### [Required work]
Output the listing exactly as written, apart from its pictures.

### [Exercise material]
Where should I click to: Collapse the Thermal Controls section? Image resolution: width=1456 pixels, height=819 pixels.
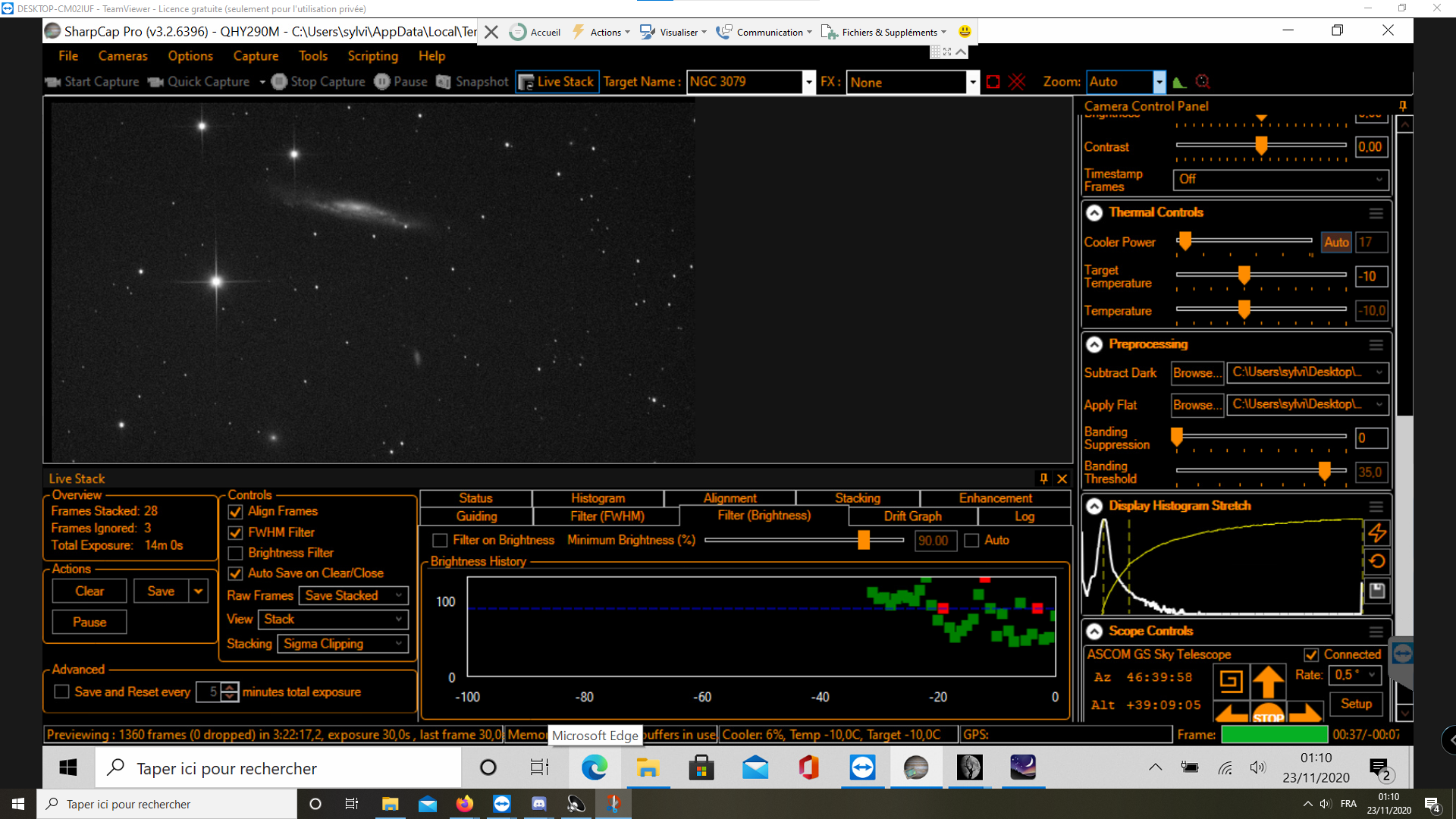click(x=1094, y=213)
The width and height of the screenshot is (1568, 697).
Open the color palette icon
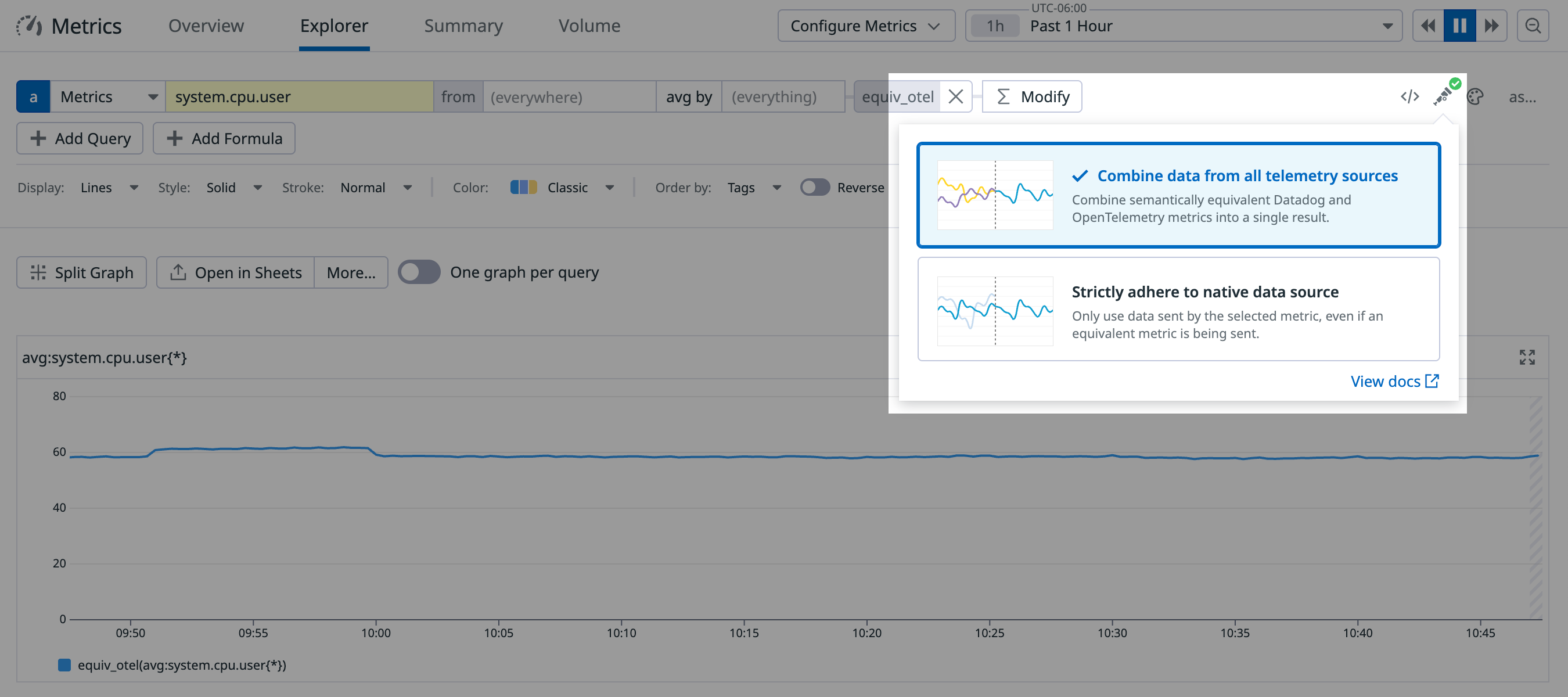[1475, 96]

### [Expected answer]
Where should I click to: Collapse the Thermal Controls section? Image resolution: width=1456 pixels, height=819 pixels.
click(x=1094, y=213)
The width and height of the screenshot is (1568, 697).
Open the color palette icon
[1475, 96]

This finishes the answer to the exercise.